Maybe have them try the arbitrage themselves per the article and put the profit _and_ the booze directly in their pockets... (/s?)


DoorDash purchased Caviar from Square last August: https://techcrunch.com/2019/08/01/doordash-is-buying-caviar-...

I assume DoorDash doesn't want to alienate loyal Caviar customers and so is continuing to operate it independently, similar to how Grubhub and Seamless merged seven years ago but still run two different websites (albeit with identical design).


I bet the person physically receiving the wine/goods is some gullible, naive person who has been social engineered into thinking they're working for a legit business.

It's like the 419 emails where they are trying to "recruit a remote working employee in our finance department" where your job is actually to receive fraudulent ACH wire transfers and send the money to some overseas destinations, go to a bitcoin ATM and buy bitcoin to send to the scammer, etc.

If the scammers are reasonably intelligent and have put a degree of thought into how to not get caught doing this, they'll introduce multiple layers of abstraction between the physical delivery of $450 bottles of liquor, and the point at which that booze is turned into (gift cards, bitcoin, ethereum, etc) and ultimately in their hands. They're probably calculating on taking at least a 20-35% haircut on the revenue before the somewhat-cleaned-up cryptocurrency or gift cards makes it to them.


From what I can gather, it is a ring of people behind this operation likely getting a commission for each 'drop' back at base

https://www.google.com/maps/place/101+bowery+st/@40.7176021,...


Appears likely that someone that has access to the hotel’s customer CC data might be behind this and the local police are aware of it too...

“Not only is this hotel horrible, our guests had their credit card stolen and $500 worth of purchases made on it!!! Reporting this place to the police. Do not even go near this hotel. Total crooks, denied everything when confronted but they were caught red handed” [1]

...makes you wonder what is really going on.

[1] https://www.tripadvisor.ca/Hotel_Review-g60763-d267183-Revie...


So money laundering


Clearly the hotel business is a thin cover. One reviewer mentions dust as though the room hadn't been used recently.
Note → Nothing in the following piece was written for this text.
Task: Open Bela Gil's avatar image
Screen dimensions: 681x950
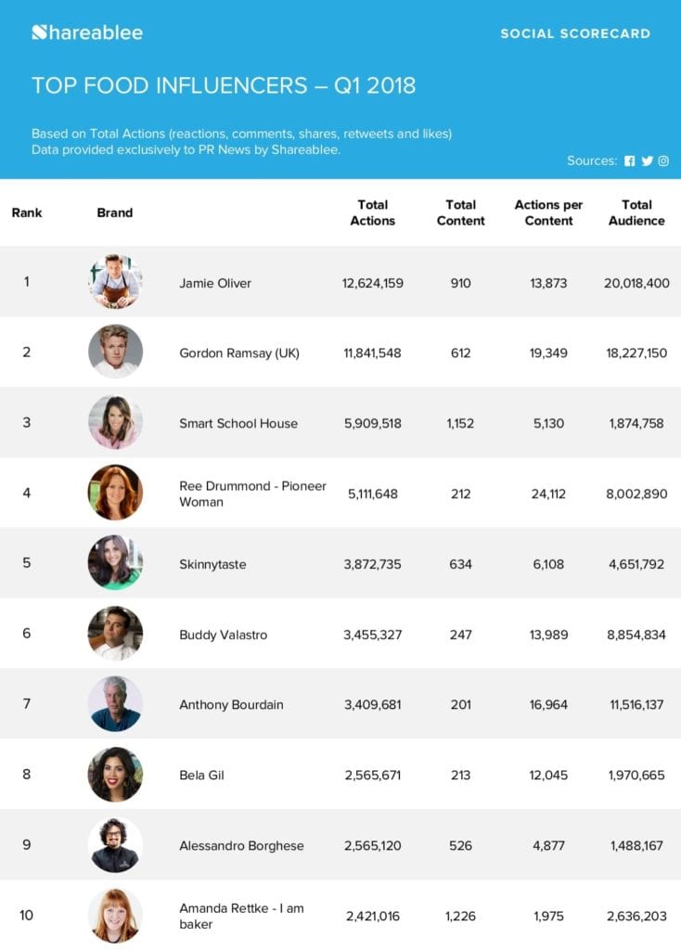Action: 115,775
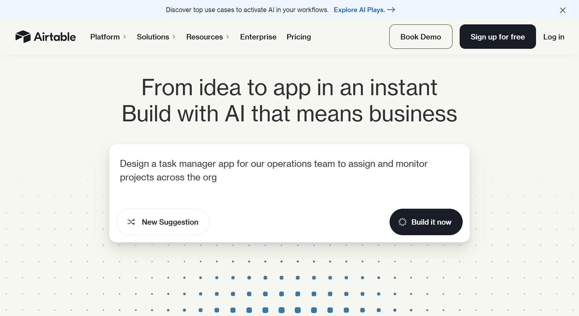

The reviews are incredible.

https://www.tripadvisor.ca/Hotel_Review-g60763-d267183-Revie...


So that's where the Bowery King is in hiding.


Told the police about it? Someone would be eager to chase that case.


Cops aren’t ever eager to take on cases.


Yeah, they aren't interested in pursuing this. Phish on.


Appears local law enforcement already knows about it:

https://news.ycombinator.com/item?id=23222004


Or, it is the age of social distancing. Just order it to a random address and steal it off the porch/lobby area.


Majority of the liquor ordered using a phished account goes here – so sketchy: https://www.google.com/maps/place/101+bowery+st/@40.7176021,...


How do you know that?


There are fences (shady stores) in shady locations that will buy booze, baby formula/diapers, and over the counter medicine like daily Anti-acids. If you order liquor or wines that people sing/rap about you can find a place to sell it.

The scammers just need to find a fence which is pretty easy if you know where to look. They’ll even tell you what is the best stuff to get.


Yeah, the scammers ordering their stuff are only getting the good stuff. Don Julio, 1942, Johnny Walker Blue, high-end wines, etc.


Last week I noticed that my credit card number had been stolen. But only for UberEats, I had tons of UberEats transaction of $30-$50. It's not my UberEats account that was stolen because I logged in in my account and I had not ordered anything. So looks like there's a market to get those stolen CC and use it to order a bunch of stuff from restaurants. Perhaps you're right, it's to order things that can be resold (wine, etc).

And because it's the pandemic, i'm sure lots of people wouldn't notice those extra charges to their credit card right away because they already order through those apps. I haven't used UberEats in a year so it was easy for me to notice.


Consumers often don't realize the charge, I believe, until it's too late. Tech-illiterate old folk getting hit by the latest leak of information from <take your pick of large company>.